Di sebuah bukit yang jaraknya lima kilometer dari pusat kota. Saat itu matahari baru saja terbit. Beltsazar tiba di puncaknya dengan napas terengah.
“Halo, Beltsazar,” sapa seorang laki-laki yang berdiri di dekat sebuah patung malaikat tanpa sayap. Ia mengenakan topeng hitam yang hanya memperlihatkan area mata yang sekelam malam.
“Kau yang mengirimiku email. Siapa kau?”
“Kupikir kau tak perlu bertanya, karena aku yakin kau pasti sudah bisa menebak siapa aku.” Suara laki-laki bertopeng itu serak dan mencekam.
“Kau yang membunuh orang-orang tak berdosa itu. Yang mengatasnamakan para malaikat demi memenuhi obsesi sakit jiwamu.”
“Ow… Beltsazar… Beltsazar. Aku sungguh tersinggung kau mengataiku sakit jiwa. Aku ini adalah seorang maestro. Aku adalah pencipta teror yang akan dikenal dunia karena ketakutan yang kudatangkan atas manusia. Hanya orang jenius yang mampu melakukan itu semua bukan orang sakit jiwa.”
“Berhentilah terobsesi menjadi Lucifer. Kau bukan siapa-siapa yang hanya akan membusuk di penjara demi dosa-dosamu itu.”

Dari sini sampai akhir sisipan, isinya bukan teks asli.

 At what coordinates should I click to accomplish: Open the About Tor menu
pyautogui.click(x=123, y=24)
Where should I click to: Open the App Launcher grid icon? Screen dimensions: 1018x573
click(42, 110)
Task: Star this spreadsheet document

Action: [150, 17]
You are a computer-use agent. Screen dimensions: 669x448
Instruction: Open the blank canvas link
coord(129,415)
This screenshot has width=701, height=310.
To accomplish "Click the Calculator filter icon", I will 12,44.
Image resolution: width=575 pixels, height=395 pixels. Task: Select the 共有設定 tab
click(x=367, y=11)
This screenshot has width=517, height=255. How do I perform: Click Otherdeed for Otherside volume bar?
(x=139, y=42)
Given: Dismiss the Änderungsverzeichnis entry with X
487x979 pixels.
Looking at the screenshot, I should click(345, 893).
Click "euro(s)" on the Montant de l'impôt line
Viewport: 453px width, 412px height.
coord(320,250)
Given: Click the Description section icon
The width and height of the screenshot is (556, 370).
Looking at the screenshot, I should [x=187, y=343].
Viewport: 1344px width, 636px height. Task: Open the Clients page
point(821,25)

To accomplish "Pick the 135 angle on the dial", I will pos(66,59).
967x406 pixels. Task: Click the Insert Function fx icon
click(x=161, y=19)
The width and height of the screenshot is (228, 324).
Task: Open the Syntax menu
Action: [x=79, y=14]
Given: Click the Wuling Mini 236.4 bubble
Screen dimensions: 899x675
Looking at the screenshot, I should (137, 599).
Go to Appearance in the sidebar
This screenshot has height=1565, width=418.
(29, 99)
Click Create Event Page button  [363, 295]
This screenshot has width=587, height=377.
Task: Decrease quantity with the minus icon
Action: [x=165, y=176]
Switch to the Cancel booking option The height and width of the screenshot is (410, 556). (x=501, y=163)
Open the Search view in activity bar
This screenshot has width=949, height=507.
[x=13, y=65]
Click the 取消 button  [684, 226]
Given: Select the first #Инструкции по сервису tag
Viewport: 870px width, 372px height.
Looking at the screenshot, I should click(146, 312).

“Ha ha ha. Aku tak pernah terobsesi. Karena aku adalah Helel sang pembawa teror. Dan kau tahu, tindakanmu menyelamatkan orang-orang itu adalah tindakan bodoh. Karena kesalahanmu itu, aku akan memberi teror yang lebih besar lagi untuk kota ini.”
“Aku adalah orang yang akan menghentikan segala kegilaanmu itu.”
“Kau tak akan pernah bisa menghentikanku. Sama seperti yang sudah aku lakukan sebelumnya. Ucapkan selamat tinggal, Beltsazar. Kita akan berjumpa lagi. Secepatnya.” Laki-laki bertopeng itu tiba-tiba melompat dari atas bukit. Beltsazar baru akan mengejarnya ketika sebuah ledakan menghancurkan patung malaikat tanpa sayap menjadi serpihan debu.
Beltsazar bangun dengan tertatih. Daya ledak bom di patung membuatnya terhempas cukup jauh. Laki-laki bertopeng itu sudah tak kelihatan lagi. Tapi Beltsazar yakin, mereka akan bertemu kembali. Dan saat itu terjadi, Beltsazar sendiri yang akan menangkap laki-laki yang menyebut dirinya Helel. The Shining Ones.